Looping through 16 million records using ArcPy?

Question

I have a table with 8 columns and ~16.7 million records. I need to run a set of if-else equations on the columns. I've written a script using UpdateCursor module, but after a few million records it runs out of memory. I was wondering if there is a better way to process these 16.7 million records.

import arcpy

arcpy.TableToTable_conversion("combine_2013", "D:/mosaic.gdb", "combo_table")

c_table = "D:/mosaic.gdb/combo_table"

fields = ['dev_agg', 'herb_agg','forest_agg','wat_agg', 'cate_2']

start_time = time.time()
print "Script Started"
with arcpy.da.UpdateCursor(c_table, fields) as cursor:
    for row in cursor:
        # row's 0,1,2,3,4 = dev, herb, forest, water, category
        #classficiation water = 1; herb = 2; dev = 3; forest = 4
        if (row[3] >= 0 and row[3] > row[2]):
            row[4] = 1
        elif (row[2] >= 0 and row[2] > row[3]):
            row[4] = 4
        elif (row[1] > 180):
            row[4] = 2
        elif (row[0] > 1):
            row[4] = 3
        cursor.updateRow(row)
end_time = time.time() - start_time
print "Script Complete - " +  str(end_time) + " seconds"

UPDATE #1

I ran the same script on a computer with 40 gb RAM (the original computer had only 12 gb RAM). It successfully completed after ~16 hours. I feel that 16 hours is too long, but I've never worked with such large dataset so I don't know what to expect. The only new addition to this script is arcpy.env.parallelProcessingFactor = "100%". I'm trying two suggested methods (1) doing 1 million records in batches and (2) using SearchCursor and writing outputs to csv. I will report on the progress shortly.

UPDATE #2

The SearchCursor and CSV update worked brilliantly! I do not have the precise run times, I'll update the post when I'm in office tomorrow but I would say the approximate run time is ~5-6 minutes which is pretty impressive. I was not expecting it. I'm sharing my unpolished code any comments and improvements are welcomed:

import arcpy, csv, time
from arcpy import env

arcpy.env.parallelProcessingFactor = "100%"

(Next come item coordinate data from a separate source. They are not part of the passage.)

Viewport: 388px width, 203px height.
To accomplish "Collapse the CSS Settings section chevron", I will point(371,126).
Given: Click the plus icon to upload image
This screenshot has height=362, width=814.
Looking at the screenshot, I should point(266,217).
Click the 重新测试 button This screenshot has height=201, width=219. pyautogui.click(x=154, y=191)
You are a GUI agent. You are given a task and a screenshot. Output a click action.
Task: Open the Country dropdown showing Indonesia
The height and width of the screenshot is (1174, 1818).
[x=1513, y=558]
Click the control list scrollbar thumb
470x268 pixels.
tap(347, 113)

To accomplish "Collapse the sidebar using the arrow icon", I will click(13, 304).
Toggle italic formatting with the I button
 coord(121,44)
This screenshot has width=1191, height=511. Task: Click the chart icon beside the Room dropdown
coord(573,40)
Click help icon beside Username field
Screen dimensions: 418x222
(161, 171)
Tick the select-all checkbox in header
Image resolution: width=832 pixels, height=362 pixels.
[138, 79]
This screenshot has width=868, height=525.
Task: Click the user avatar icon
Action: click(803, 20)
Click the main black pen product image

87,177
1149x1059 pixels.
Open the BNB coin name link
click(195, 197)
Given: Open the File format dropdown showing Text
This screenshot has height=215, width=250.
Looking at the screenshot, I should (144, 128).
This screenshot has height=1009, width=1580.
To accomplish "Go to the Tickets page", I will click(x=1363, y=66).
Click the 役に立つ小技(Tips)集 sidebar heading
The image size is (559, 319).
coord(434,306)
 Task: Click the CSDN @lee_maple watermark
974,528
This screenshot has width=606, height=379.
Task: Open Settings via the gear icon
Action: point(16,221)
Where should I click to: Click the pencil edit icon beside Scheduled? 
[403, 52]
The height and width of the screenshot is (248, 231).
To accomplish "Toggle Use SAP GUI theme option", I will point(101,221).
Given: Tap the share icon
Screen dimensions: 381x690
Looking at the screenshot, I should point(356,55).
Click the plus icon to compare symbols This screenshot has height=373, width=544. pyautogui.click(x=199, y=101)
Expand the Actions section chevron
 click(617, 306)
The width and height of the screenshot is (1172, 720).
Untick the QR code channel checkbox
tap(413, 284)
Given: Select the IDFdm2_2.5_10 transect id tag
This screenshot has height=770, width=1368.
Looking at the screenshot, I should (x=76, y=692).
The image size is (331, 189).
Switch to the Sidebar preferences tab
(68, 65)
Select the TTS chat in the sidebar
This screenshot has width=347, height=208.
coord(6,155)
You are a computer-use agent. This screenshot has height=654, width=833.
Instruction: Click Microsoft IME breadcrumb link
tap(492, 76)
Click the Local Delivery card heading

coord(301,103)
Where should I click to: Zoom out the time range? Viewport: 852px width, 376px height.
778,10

arcpy.TableToTable_conversion("D:/mosaic.gdb/combine_2013", "D:/mosaic.gdb", "combo_table")
arcpy.AddField_management("D:/mosaic.gdb/combo_table","category","SHORT")

# Table
c_table = "D:/mosaic.gdb/combo_table"
fields = ['wat_agg', 'dev_agg', 'herb_agg','forest_agg','category', 'OBJECTID']

# CSV
c_csv = open("D:/combine.csv", "w")
c_writer = csv.writer(c_csv, delimiter= ';',lineterminator='\n')
c_writer.writerow (['OID', 'CATEGORY'])
c_reader = csv.reader(c_csv)

start_time = time.time()
with arcpy.da.SearchCursor(c_table, fields) as cursor:
    for row in cursor:
        #skip file headers
        if c_reader.line_num == 1:
            continue
        # row's 0,1,2,3,4,5 = water, dev, herb, forest, category, oid
        #classficiation water = 1; dev = 2; herb = 3; ; forest = 4
        if (row[0] >= 0 and row[0] > row[3]):
            c_writer.writerow([row[5], 1])
        elif (row[1] > 1):
            c_writer.writerow([row[5], 2])
        elif (row[2] > 180):
            c_writer.writerow([row[5], 3])
        elif (row[3] >= 0 and row[3] > row[0]):
            c_writer.writerow([row[5], 4])

c_csv.close()
end_time =  time.time() - start_time
print str(end_time) + " - Seconds"

UPDATE #3 Final update. The total run time for the script is ~ 199.6 seconds / 3.2 minutes.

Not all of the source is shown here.